_Brief_
No pictures go into the copy. Write out exactly the lines below from the one containing "Instruction: Click the" through the one containing "The width and".

_Given entries_
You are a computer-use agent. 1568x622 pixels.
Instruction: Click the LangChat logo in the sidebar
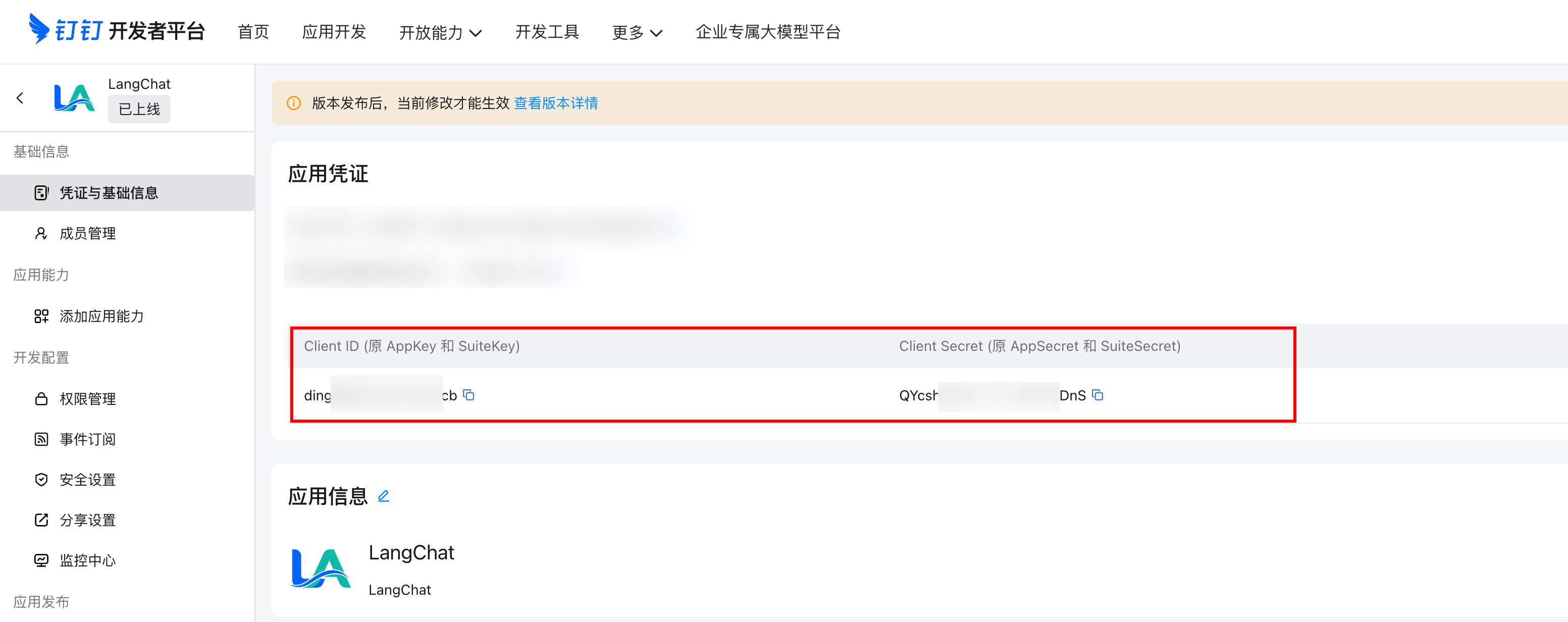click(x=74, y=98)
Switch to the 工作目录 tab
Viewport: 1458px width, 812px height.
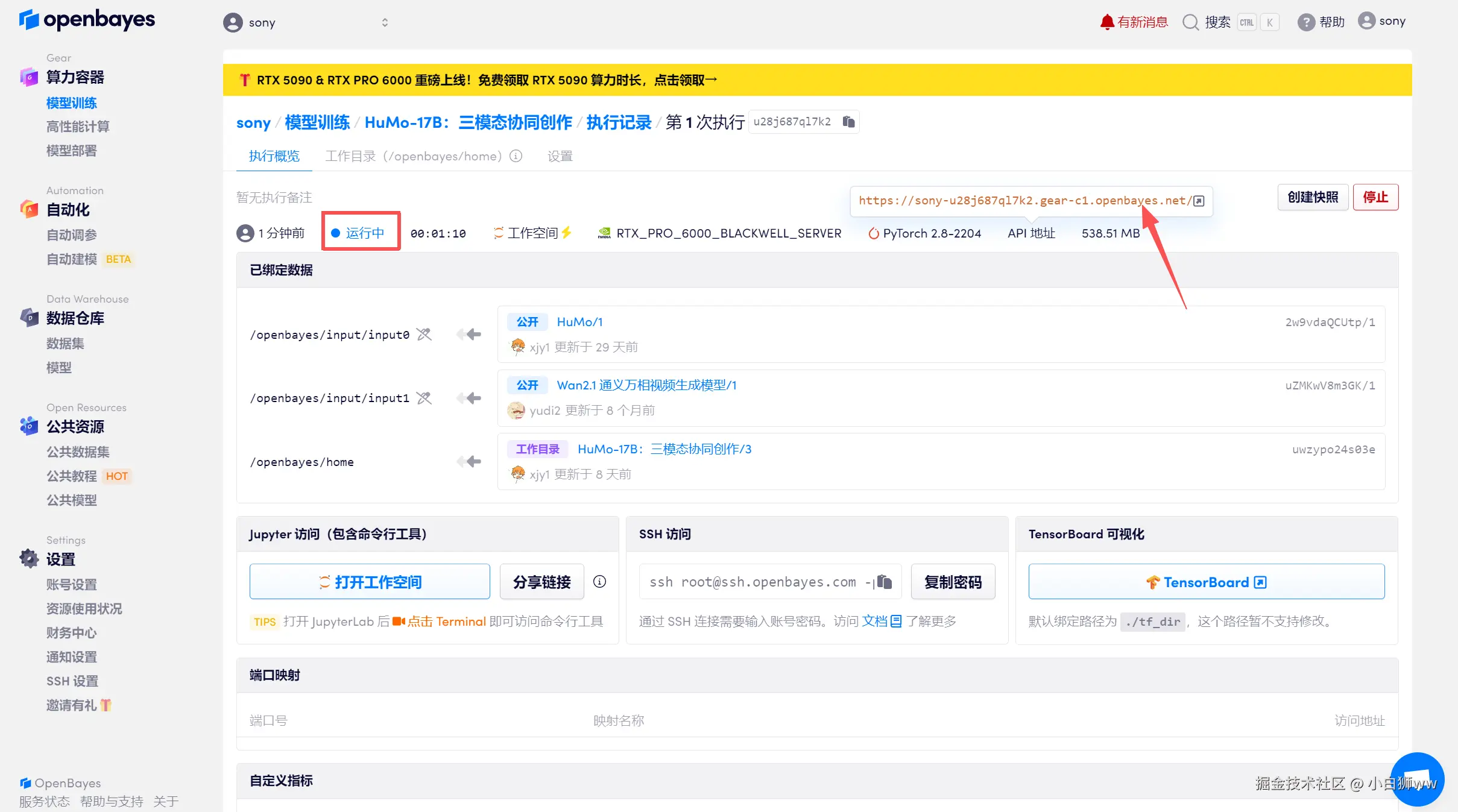[x=413, y=156]

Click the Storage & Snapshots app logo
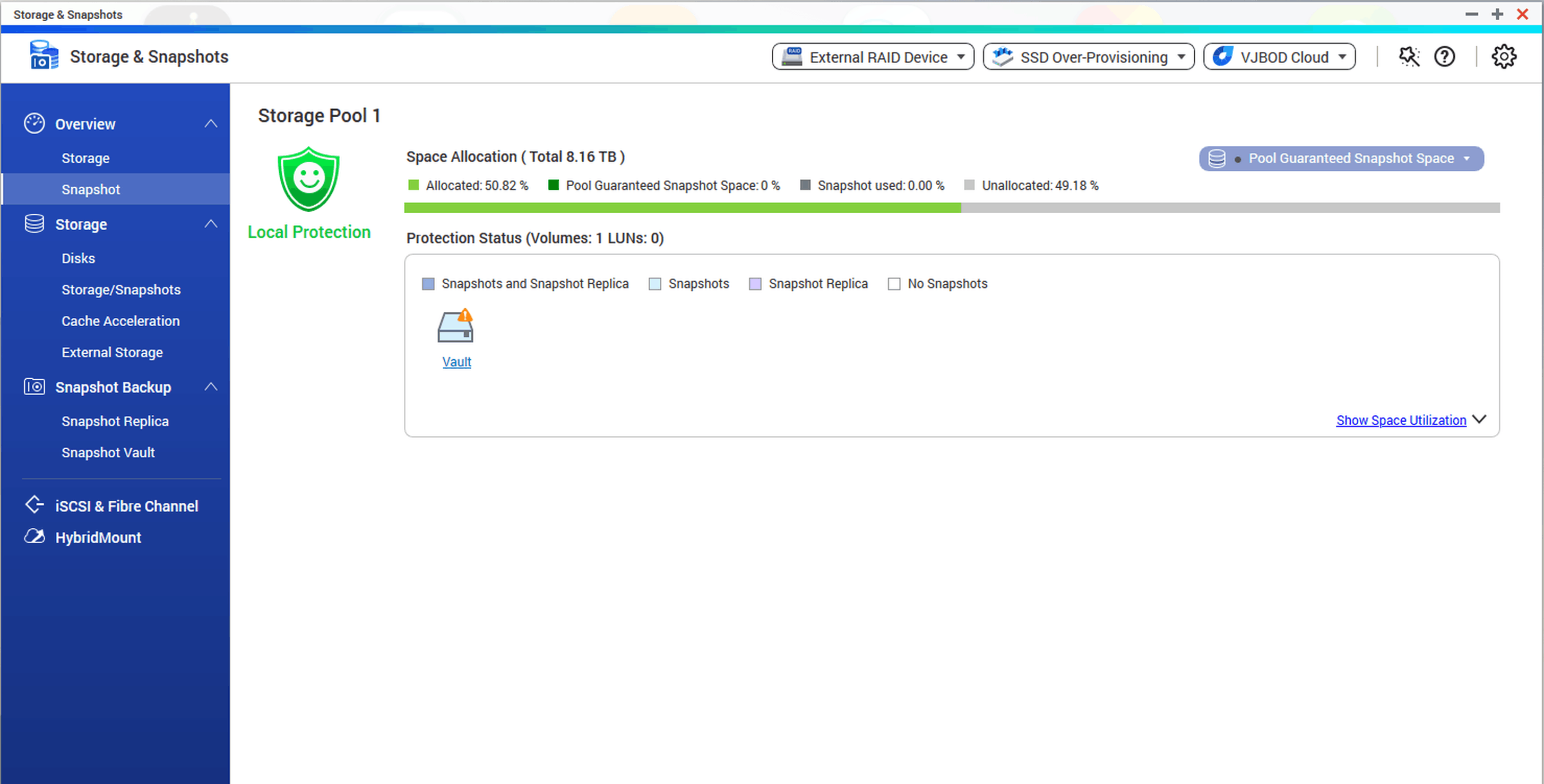pyautogui.click(x=45, y=56)
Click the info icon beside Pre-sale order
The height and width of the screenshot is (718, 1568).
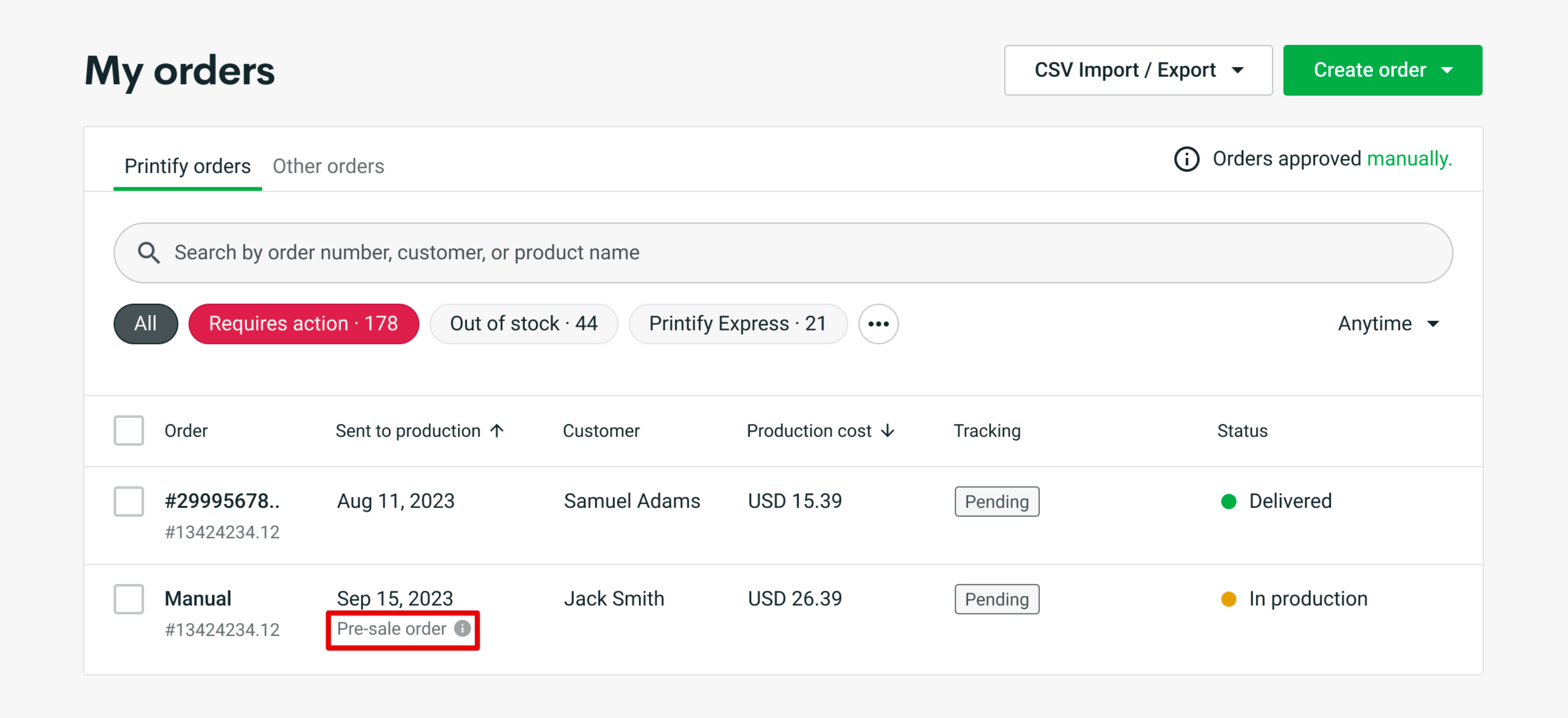click(463, 629)
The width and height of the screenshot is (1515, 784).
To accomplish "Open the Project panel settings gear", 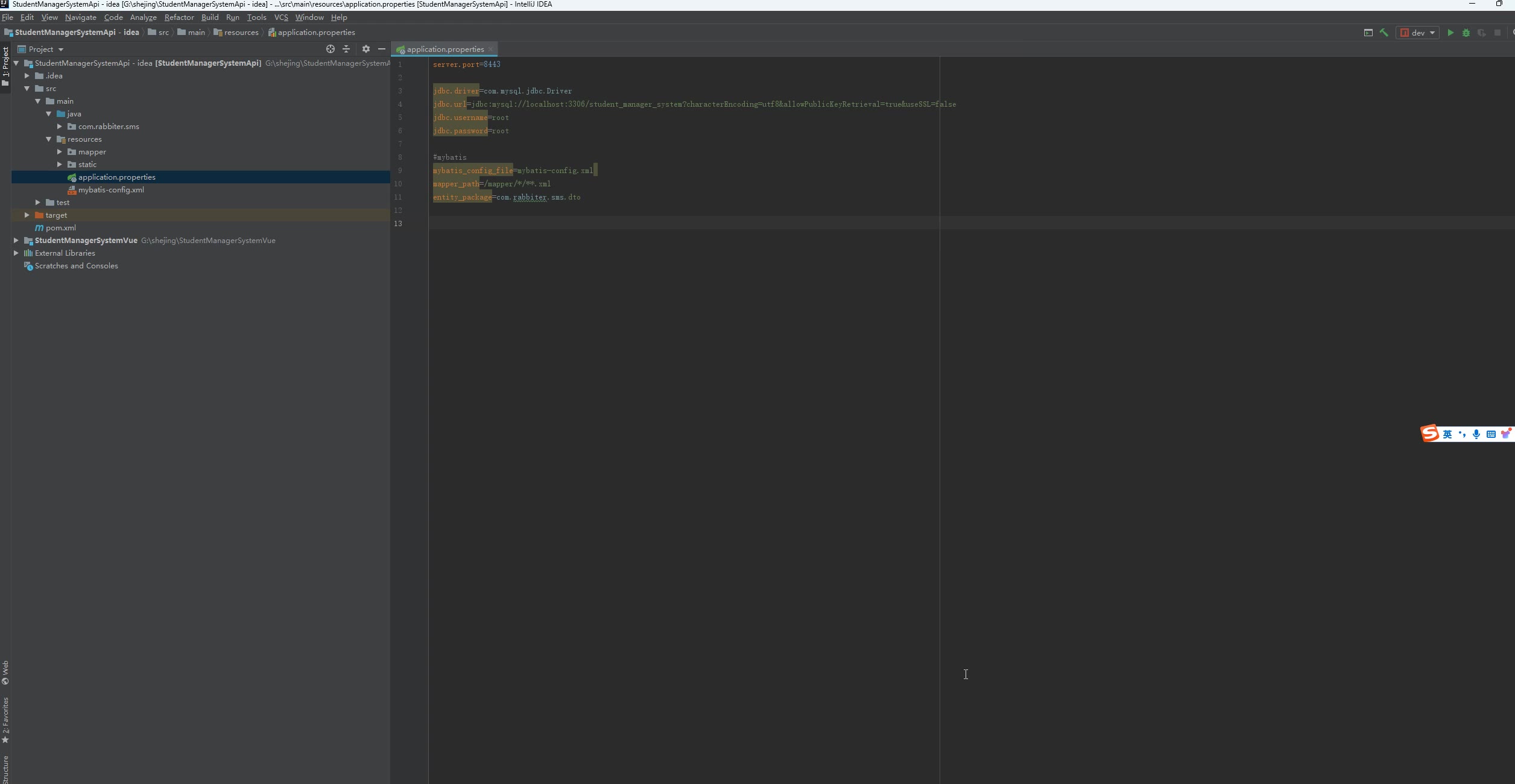I will [x=365, y=49].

_Written response_
Instruction: Click the LangChat logo in the sidebar
click(x=74, y=98)
Switch to the 工作目录 tab
Viewport: 1458px width, 812px height.
[x=413, y=156]

Click the Storage & Snapshots app logo
pyautogui.click(x=45, y=56)
Click the info icon beside Pre-sale order
The height and width of the screenshot is (718, 1568).
click(463, 629)
The width and height of the screenshot is (1515, 784).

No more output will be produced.